_Extract to read:_
━━━━━━━━━━━━━━━━━━━━
# Youtube Channel Recollection Road is the best for nostalgia!



## dseag2 (Nov 5, 2021)

I found this channel on Youtube and it is amazing...


----------



## jerry old (Nov 5, 2021)

The kit you could buy and assemble at you own speed: Autin Healy?
Had to goggle it: it was an Allstate.


----------



## oldpop (Nov 5, 2021)

I enjoyed that. Especially the vintage cars.


----------



## Ruth n Jersey (Nov 5, 2021)

@dseag2 what a great video. It brings back so many memories. My mom and dad did a lot of shopping in Sears back in the 50s. 
My mom and I would go to the clothing department and dad would make his way to the tool department.
Most of my school clothes came from Sears.
They had a stocking department also. They gave you a little card that was punched every time you bought a pair.  After filling the card you got a free pair.
━━━━━━━━━━━━━━━━━━━━
_Dataset records:_
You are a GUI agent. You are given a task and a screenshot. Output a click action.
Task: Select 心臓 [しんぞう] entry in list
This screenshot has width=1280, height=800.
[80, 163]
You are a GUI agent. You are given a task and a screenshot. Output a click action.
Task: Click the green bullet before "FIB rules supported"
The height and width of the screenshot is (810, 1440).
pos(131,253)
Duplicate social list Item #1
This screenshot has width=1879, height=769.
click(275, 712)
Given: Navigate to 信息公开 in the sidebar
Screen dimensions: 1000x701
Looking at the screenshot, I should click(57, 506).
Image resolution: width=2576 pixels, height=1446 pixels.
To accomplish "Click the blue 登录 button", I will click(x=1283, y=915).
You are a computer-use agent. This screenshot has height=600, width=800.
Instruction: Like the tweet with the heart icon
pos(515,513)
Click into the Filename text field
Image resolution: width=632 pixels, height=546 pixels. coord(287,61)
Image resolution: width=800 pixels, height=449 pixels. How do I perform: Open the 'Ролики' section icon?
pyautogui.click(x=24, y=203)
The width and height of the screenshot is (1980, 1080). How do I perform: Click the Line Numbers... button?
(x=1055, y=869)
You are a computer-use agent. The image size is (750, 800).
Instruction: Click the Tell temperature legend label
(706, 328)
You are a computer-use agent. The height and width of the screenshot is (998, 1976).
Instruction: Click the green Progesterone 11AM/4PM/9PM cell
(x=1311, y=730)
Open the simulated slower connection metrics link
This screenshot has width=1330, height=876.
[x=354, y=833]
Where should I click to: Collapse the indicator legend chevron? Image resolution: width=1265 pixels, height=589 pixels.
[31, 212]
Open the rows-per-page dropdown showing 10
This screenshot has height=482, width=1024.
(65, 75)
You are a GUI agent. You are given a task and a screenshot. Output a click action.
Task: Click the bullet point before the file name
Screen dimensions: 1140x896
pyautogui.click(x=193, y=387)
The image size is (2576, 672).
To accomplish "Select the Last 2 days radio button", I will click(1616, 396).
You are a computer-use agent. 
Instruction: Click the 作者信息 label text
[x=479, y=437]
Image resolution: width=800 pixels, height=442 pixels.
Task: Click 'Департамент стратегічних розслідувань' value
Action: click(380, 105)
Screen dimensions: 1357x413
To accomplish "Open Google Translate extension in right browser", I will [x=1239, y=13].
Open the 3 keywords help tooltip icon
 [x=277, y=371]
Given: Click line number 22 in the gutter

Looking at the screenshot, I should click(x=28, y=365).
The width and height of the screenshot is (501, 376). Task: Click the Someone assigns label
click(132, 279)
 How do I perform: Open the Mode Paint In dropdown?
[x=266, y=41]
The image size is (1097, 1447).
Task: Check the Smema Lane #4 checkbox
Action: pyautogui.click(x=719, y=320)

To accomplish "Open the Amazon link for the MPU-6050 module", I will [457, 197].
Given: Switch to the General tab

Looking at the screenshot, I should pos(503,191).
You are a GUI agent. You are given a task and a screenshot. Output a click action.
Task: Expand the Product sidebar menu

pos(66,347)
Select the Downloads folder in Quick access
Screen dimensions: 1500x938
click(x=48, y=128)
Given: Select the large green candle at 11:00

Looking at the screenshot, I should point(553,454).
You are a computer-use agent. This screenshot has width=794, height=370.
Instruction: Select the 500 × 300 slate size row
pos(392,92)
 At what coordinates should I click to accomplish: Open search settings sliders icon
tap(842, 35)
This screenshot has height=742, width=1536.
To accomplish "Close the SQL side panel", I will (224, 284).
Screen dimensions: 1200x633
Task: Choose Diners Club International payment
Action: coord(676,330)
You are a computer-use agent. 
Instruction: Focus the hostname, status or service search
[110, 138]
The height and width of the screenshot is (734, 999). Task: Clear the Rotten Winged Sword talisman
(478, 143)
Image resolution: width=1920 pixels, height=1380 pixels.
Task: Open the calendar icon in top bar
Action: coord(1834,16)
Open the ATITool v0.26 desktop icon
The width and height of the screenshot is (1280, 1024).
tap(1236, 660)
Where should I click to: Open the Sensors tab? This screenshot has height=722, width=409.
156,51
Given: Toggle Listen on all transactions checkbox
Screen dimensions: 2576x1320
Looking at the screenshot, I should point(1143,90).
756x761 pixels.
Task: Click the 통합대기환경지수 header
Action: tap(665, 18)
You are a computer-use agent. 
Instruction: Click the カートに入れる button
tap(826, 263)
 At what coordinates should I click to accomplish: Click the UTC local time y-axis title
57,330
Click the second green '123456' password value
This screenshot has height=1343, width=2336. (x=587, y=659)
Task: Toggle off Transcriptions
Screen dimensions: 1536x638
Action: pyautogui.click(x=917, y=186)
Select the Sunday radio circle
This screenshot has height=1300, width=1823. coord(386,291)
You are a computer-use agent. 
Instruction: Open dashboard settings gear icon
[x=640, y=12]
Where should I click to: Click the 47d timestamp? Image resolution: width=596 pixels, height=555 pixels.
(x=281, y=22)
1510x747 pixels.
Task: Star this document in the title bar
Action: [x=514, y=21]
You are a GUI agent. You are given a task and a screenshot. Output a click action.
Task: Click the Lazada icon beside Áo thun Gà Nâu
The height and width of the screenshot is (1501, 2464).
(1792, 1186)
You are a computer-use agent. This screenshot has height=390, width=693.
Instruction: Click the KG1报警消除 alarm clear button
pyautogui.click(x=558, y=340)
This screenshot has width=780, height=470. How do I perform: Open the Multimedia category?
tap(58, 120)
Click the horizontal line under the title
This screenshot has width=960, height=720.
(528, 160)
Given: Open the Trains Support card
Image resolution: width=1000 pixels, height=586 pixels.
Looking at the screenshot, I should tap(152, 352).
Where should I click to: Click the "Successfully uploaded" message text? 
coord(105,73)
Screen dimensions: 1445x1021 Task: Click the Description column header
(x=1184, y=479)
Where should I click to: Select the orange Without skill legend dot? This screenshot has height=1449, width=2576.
━━━━━━━━━━━━━━━━━━━━
_Written tasks:_
a – Answer these questions about the forum thread on the Recollection Road channel, one line each:
(i) After searching, what did jerry old find the kit was?
(ii) What did oldpop especially enjoy?
(iii) In Ruth n Jersey's post, what did you get after filling the punched card from the stocking department?
b – Extend the forum thread on the Recollection Road channel, starting after its last post.

_Outputs:_
a –
(i) An Allstate.
(ii) The vintage cars.
(iii) A free pair.

b –
----------



## dseag2 (Nov 5, 2021)

Recollection Road has a whole set of nostalgic videos, so by all means take a look at the channel.  As for Sears, I used to love it when my parents took me there for toys!


----------



## Marie5656 (Dec 8, 2021)

*Here is a throwback from another channel*


----------



## jerry old (Dec 8, 2021)

Sounds like a great deal to learn.


----------



## Grampa Don (Dec 8, 2021)

Thanks for posting.  We bought a lot of stuff from Sears.  One in a mall near us is being torn down to be replaced by housing.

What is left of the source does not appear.